Are we at the end of the rally?
Hansen indicated that supply continues to be limited due to underinvestment and recent disruptions, such as a mining accident in Chile. Consequently, copper prices are expected to remain volatile, with a tendency to rise, driven by both short-term momentum and long-term structural factors. He suggested that copper is increasingly becoming the defining commodity of the energy and digital age.
“After a stellar first half, investment metals entered a consolidation phase in July, with some volatility triggered by copper’s sharp moves. Gold has traded sideways for four months, allowing silver and platinum to catch up. With year-to-date gains near 27 percnert for gold and silver and nearly 50 percent for platinum, investors are naturally asking: is the rally over?”
“We don’t believe so. Recent data weakness in the U.S. has reopened the door for Fed rate cuts. Friday’s dismal jobs report, including sharp downward revisions to prior months, has led markets to almost fully price in a cut at the next FOMC meeting on 17 September, with more expected into 2026. The effective Fed funds rate is now seen 125 basis points lower by next September,” he further noted.
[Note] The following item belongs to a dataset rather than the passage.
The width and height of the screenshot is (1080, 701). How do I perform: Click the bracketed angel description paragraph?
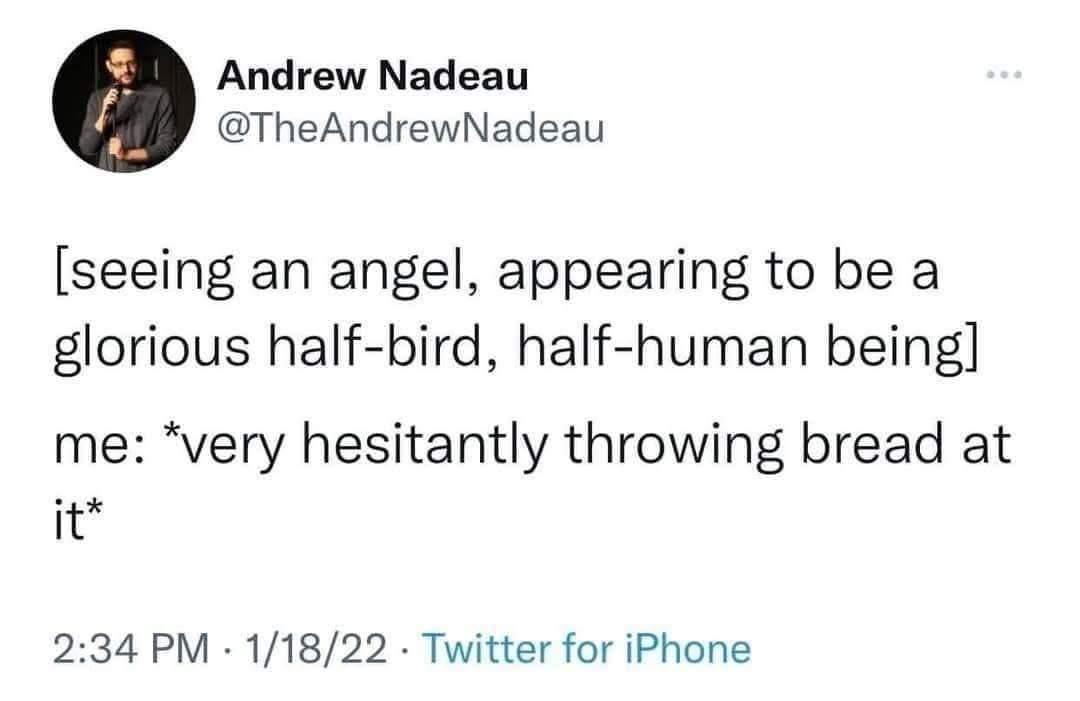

Hansen also pointed out that the key drivers behind the rise in metal prices in recent years are still in place, and additional supportive factors may develop in the second half of the year. He highlighted that the potential for lower U.S. interest rates could boost demand, particularly for metal-backed ETFs, by diminishing the opportunity cost of holding non-yielding assets like precious metals compared to short-dated government bonds.
“To understand gold’s enduring appeal—and by extension, that of silver and platinum—it’s important to recognise what sets these metals apart. Precious metals are politically neutral, unlike sovereign bonds or fiat currencies. They are universally recognised as a store of value, not tied to the creditworthiness of any nation, which is why central banks are increasingly allocating to gold as a core reserve asset,” Hansen concluded.